Burma

Burma Among World’s Worst in Landmine Victims

By Moe Myint 25 November 2015

RANGOON — The Landmine and Cluster Munition Monitor has revealed that over 400 civilians had been killed and another 3,300 injured by landmines over the past 17 years, adding that these figures likely underestimate the true extent of damage and lives lost.

Yeshua Moser-Puangsuwa, a research coordinator and editor at the monitor, said that most of the victims were uncompensated ordinary citizens, injured or killed by anti-personnel landmines produced by the government and rebel groups. He said that soldiers had not been accounted for in the death toll.

“We estimate that since 1997, most of the people included in the figures are civilians. But we don’t have any idea as to the exact number of dead or a potential maximum estimate,” Moser-Puangsuwa said.

The Landmine and Cluster Munition Monitor claims that a lack of collaboration and information sharing has prevented monitoring groups from compiling and providing a more up-to-date estimate of the number of landmine victims.

Moser-Puangsuwa alleged that the Burma Army is still producing landmines at old “Ka Pa Sa” factories—referring to the Burmese acronym for the military’s Directorate of Defense Industries—near the Pegu Division town of Okshitpin in Padaung Township, and that the Kachin Independence Army (KIA) also continued to manufacture landmines.

An analysis by the monitor found that Afghanistan and Colombia suffered the highest number of landmine victims in the world, with Burma a close third.

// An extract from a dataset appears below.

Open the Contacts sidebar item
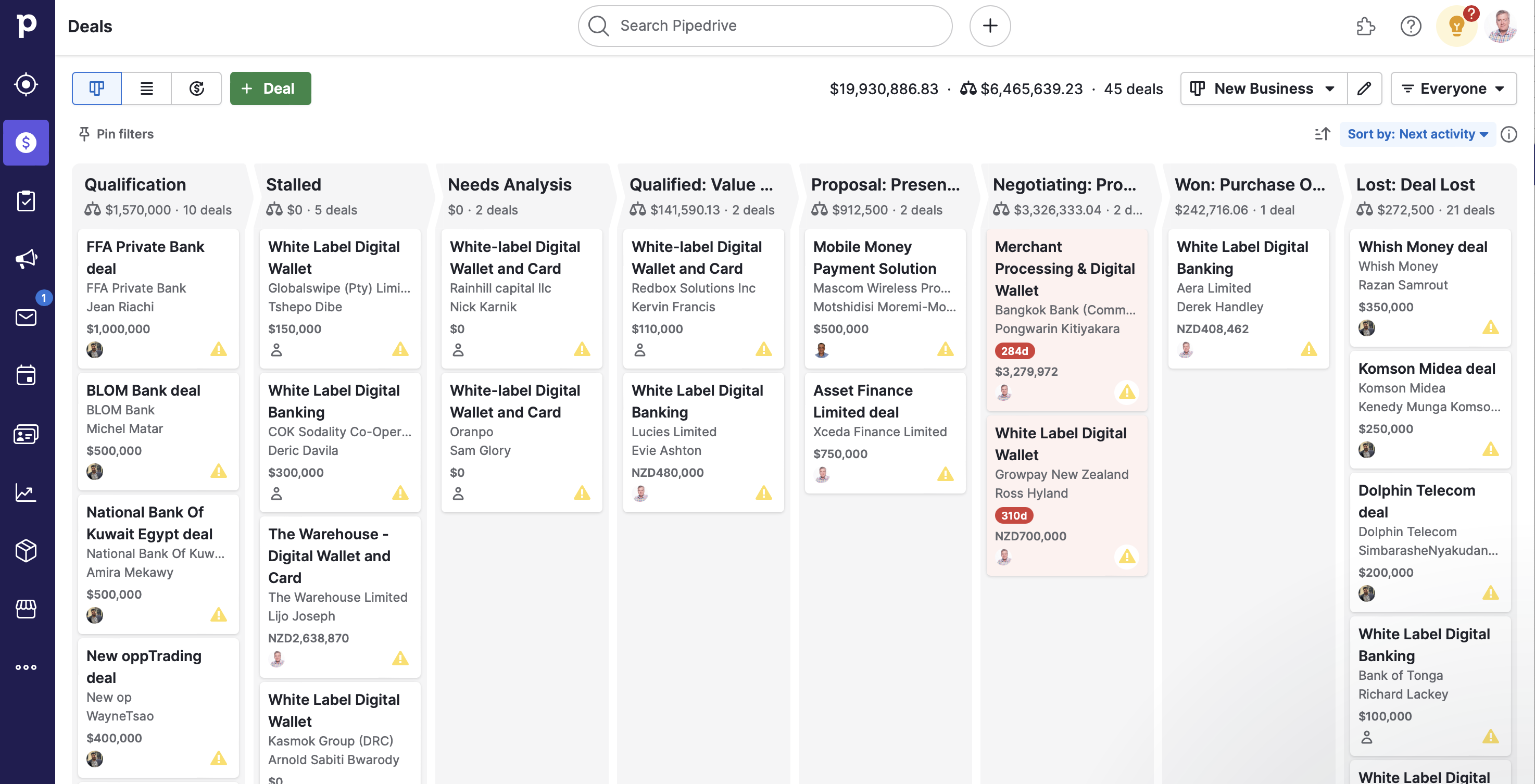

Although several neighboring countries have joined together to call for an end to anti-personnel landmine use, Burma has yet to sign a landmine clearance treaty.

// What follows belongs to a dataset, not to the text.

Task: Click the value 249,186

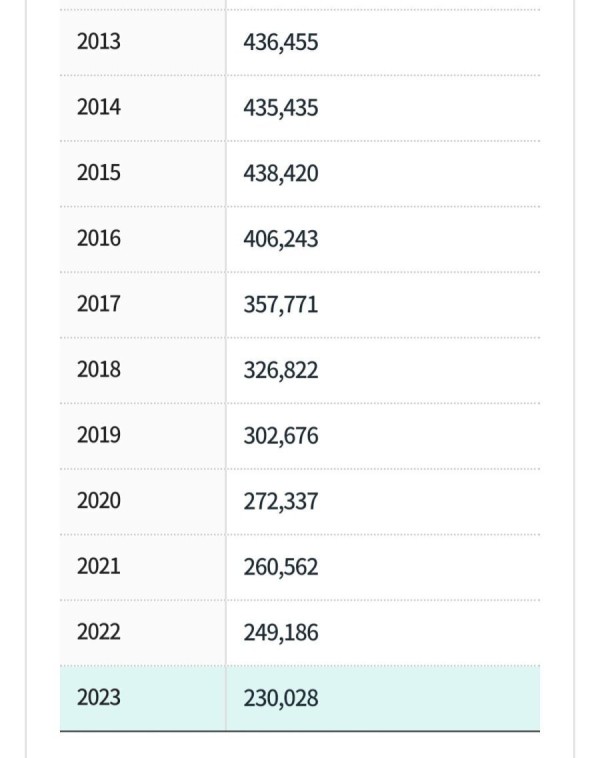Action: pos(281,633)
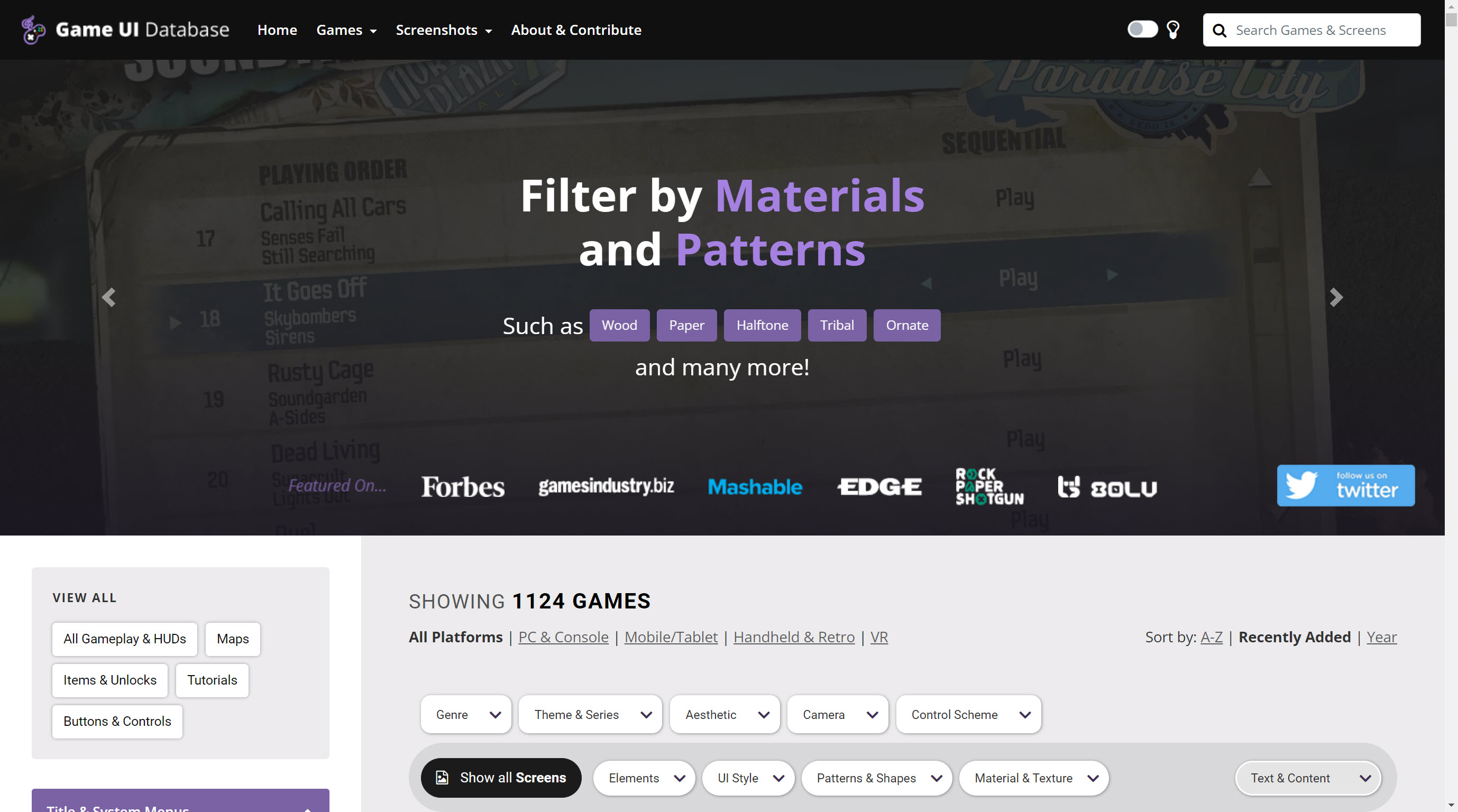
Task: Advance to next carousel slide arrow
Action: (x=1336, y=297)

Eight of Burma’s more than 20 ethnic armed groups signed what the government referred to as a “nationwide” ceasefire agreement in Naypyidaw last month, but the issue of landmine clearance did not figure prominently in discussions.

However, the monitor suggested that with the opposition National League for Democracy (NLD) pledging to end landmine use, a commitment to landmine clearance was more likely when the next government takes office in March, following that party’s landslide election victory on Nov. 8.